Stronger than expected US CPI data, contributed to a reassessment about how soon the US Federal Reserve might cut rates, and prompted large moves across global asset markets. US treasury yields surged higher contributing to broad based gains in the US dollar. The higher rates backdrop undermined equites. The S&P fell more than 1% to retest the lows near 5140 from last week.
US inflation rose 0.4% in March, above expectations for a rise of 0.3%. Core inflation rose 0.4% which was also above median estimates for a 0.3% rise. Headline inflation advanced 3.5% on an annual basis while core increased 3.8%. This is the third consecutive upside surprise and doesn’t provide confidence that inflation is moving sustainably back to the central bank’s target.
The information content from the March FOMC minutes has been superseded by the inflation data. The minutes revealed almost all policy makers expected it would be appropriate to ease policy this year, but the question is by how much, given uncertainty about the inflation trajectory. Fed officials discussed slowing the pace of quantitative tightening, but no decisions were made at the meeting.
Persistent price pressures will likely delay Fed rate cuts until later in 2024. The market is pricing about 40bps of easing by the Fed for this year, well below the 75bps median projection by policy makers at the March FOMC. The market has pushed back the first 25bps rate cut to November, from July ahead of the inflation data.

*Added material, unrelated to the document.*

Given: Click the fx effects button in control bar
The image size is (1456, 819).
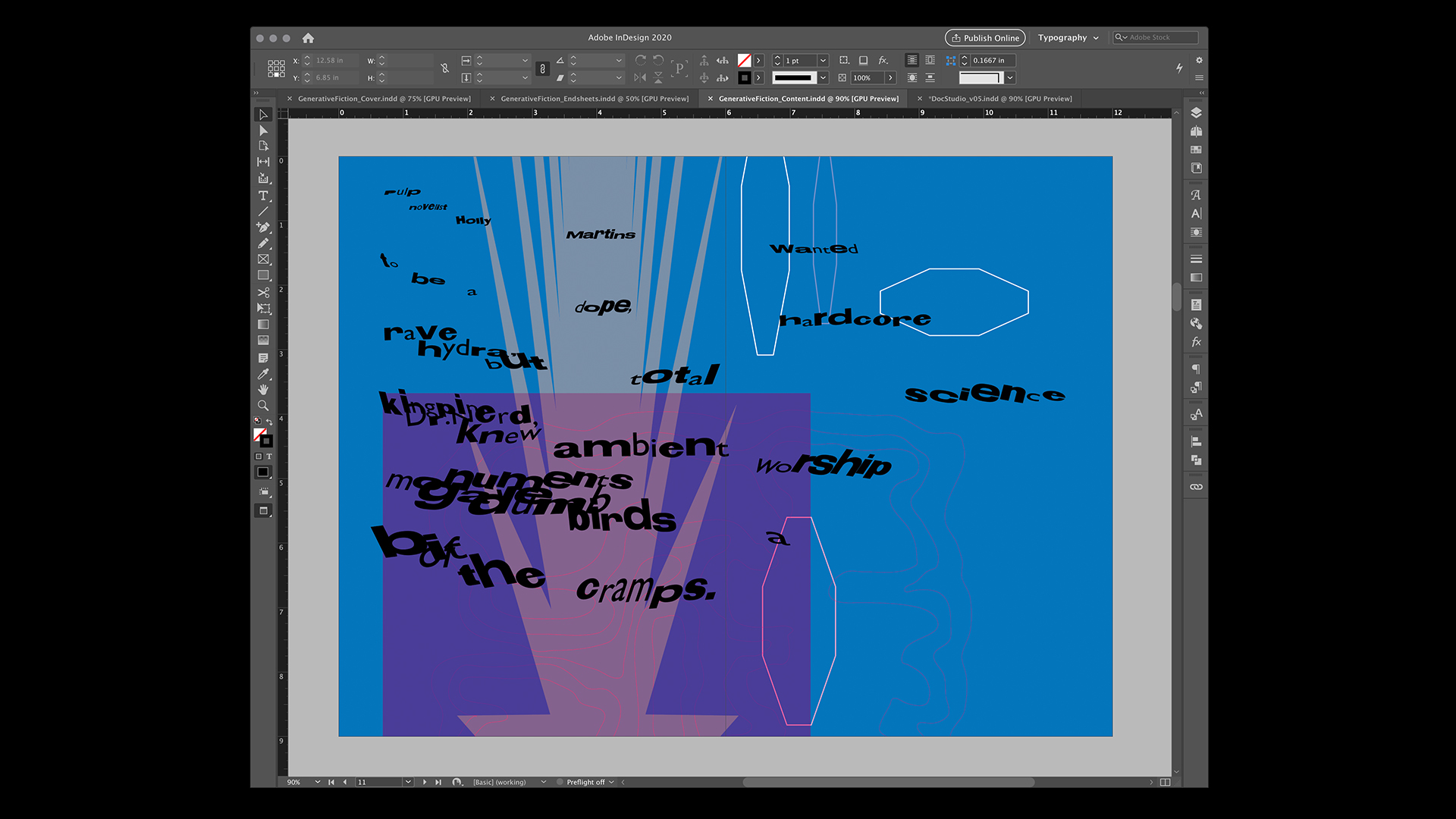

US treasury yields moved sharply higher across the curve. 10-year yields increased 19bps to 4.55%, fresh highs for the year, and more than 70bps above January levels. The curve flattened amid the sell off. The 10y/30y UST spread fell to 8bps, the lowest level since December. The US$39 billion 10-year auction was weak despite the higher yields on offer. The auction tailed by more than 3bps and attracted the lowest bid-cover ratio since December.
In currency markets, the US dollar gained the most since January. The dollar index (DXY) increased more than 1% to reach fresh highs for the year. The Yen fell to its weakest level against the dollar since 1990 which increases the chance of Japanese policy makers stepping in to provide support. The NZD and AUD were the weakest G10 currencies, both falling more than 1.5%, since the local close yesterday. NZD/USD fell sharply, from 0.6080 ahead of the data to below 0.5970, before staging a modest recovery. The NZD is weaker on the key cross rates except against the AUD.
The RBNZ held the Official Cash Rate steady at 5.5% at the Monetary Policy Review (MPR) yesterday. The statement, accompanying the expected ‘on hold’ decision, indicated there is little change in the Bank’s assessment of the economy and inflation outlook relative to the February Monetary Policy Statement. The Committee is ‘confident that maintaining the OCR at a restrictive period for a sustained period’ will return inflation to target this year.
There was limited reaction across NZ fixed income to the RBNZ MPR in the local session yesterday. Yields moved lower largely reflecting moves in offshore markets. The curve flattened with 2-year swap rates falling 5bps to 4.92% and 10-year rates declined 9bps to 4.48%. There were similar magnitude moves in the government curve with 10-year NZGB yields falling 8bps to 4.69%. Australian 10-year bond futures are ~13bps higher in yield overnight, suggesting an upward move for NZ yields on the open.
New Zealand Debt Management are tendering NZ$$500 million of nominal NZGBs today split across Apr-29 ($275m), May-32 ($175m) and May-51 ($50m). Long end bonds are being tendered for the first time since the beginning of March, suggesting the congestion in the long end after the May-2054 syndication, has cleared.
In the day ahead, China releases CPI and PPI data. The European Central Bank is unanimously expected to leave rates on hold and the focus will be on the press conference and the path of easing going forward. PPI data for March and weekly jobless claims are released in the US.